Because of the world wide web, information retrieval systems are now used by millions of untrained users all over the world. The search engines that perform the information retrieval tasks, often retrieve thousands of potentially interesting documents to a query. The documents should be ranked in decreasing order of relevance in order to be useful to the user. This book describes a mathematical model of information retrieval based on the use of statistical language models. The approach uses simple document-based unigram models to compute for each document the probability that it generates the query. This probability is used to rank the documents. The study makes the following research contributions.

  • The development of a model that integrates term weighting, relevance feedback and structured queries.

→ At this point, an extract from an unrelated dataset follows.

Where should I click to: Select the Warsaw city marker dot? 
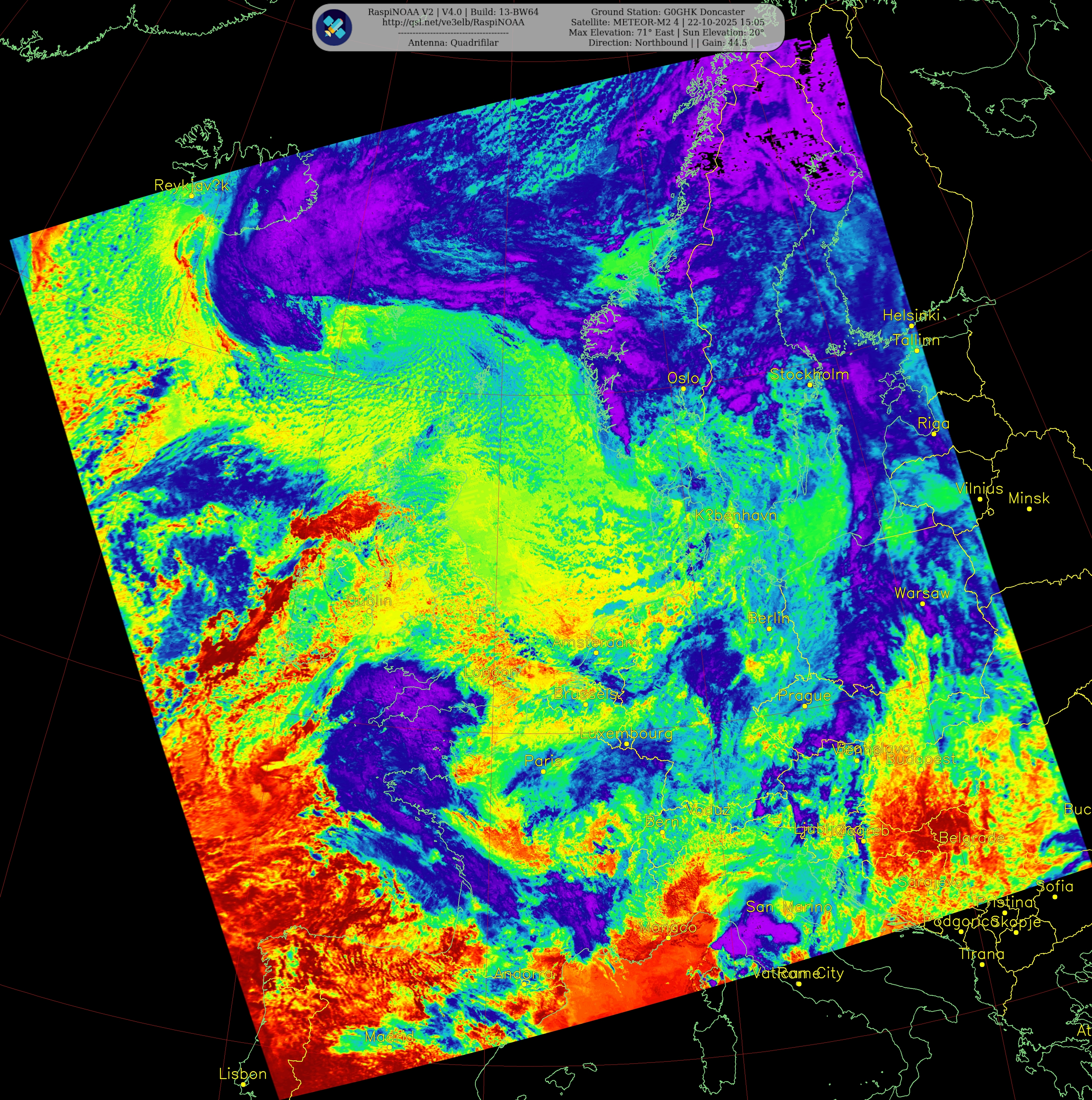(923, 604)
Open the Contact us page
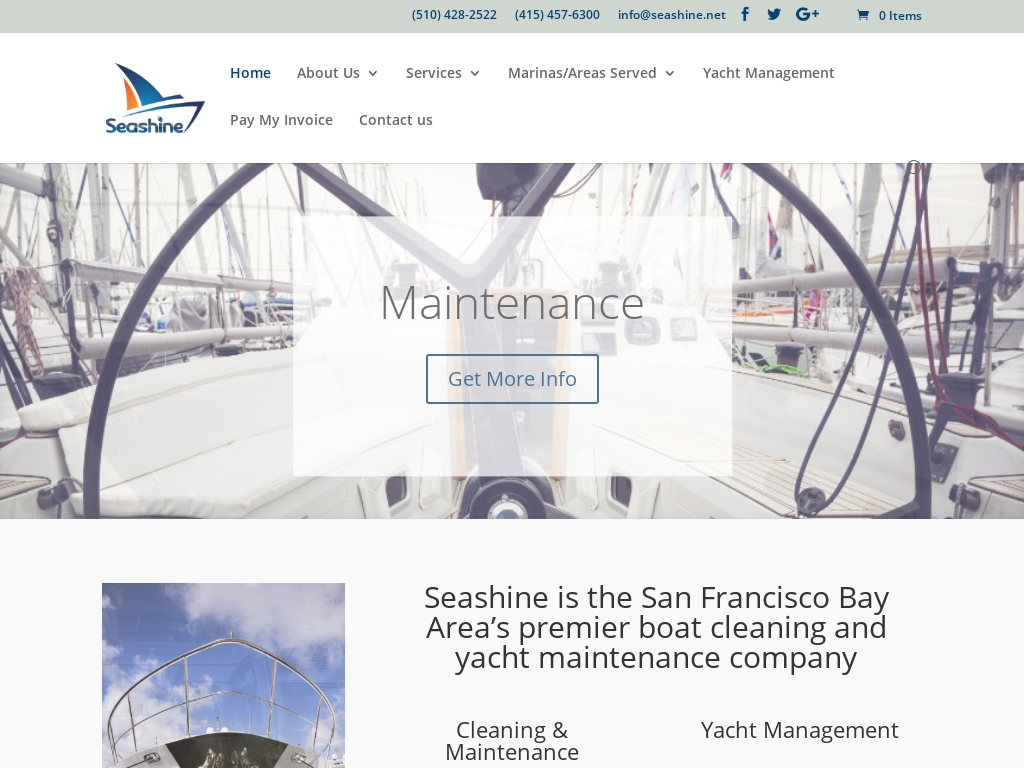The width and height of the screenshot is (1024, 768). click(396, 120)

  • The development of a model that supports multiple representations of a request or information need by integrating a statistical translation model.
  • The development of a model that supports multiple representations of a document, for instance by allowing proximity searches or searches for terms from a particular record field (e.g. a search for terms from the title).
  • A mathematical interpretation of stop word removal and stemming.
  • A mathematical interpretation of operators for mandatory terms, wildcards and synonyms.
  • A practical comparison of a language model-based retrieval system with similar systems that are based on well-established models and term weighting algorithms in a controlled experiment.
  • The application of the model to cross-language information retrieval and adaptive information filtering, and the evaluation of two prototype systems in a controlled experiment.

Experimental results on three standard tasks show that the language model-based algorithms work as well as, or better than, today’s top-performing retrieval algorithms. The standard tasks investigated are ad-hoc retrieval (when there are no previously retrieved documents to guide the search), retrospective relevance weighting (find the optimum model for a given set of relevant documents), and ad-hoc retrieval using manually formulated Boolean queries. The application to cross-language retrieval and adaptive filtering shows the practical use of respectively structured queries, and relevance feedback.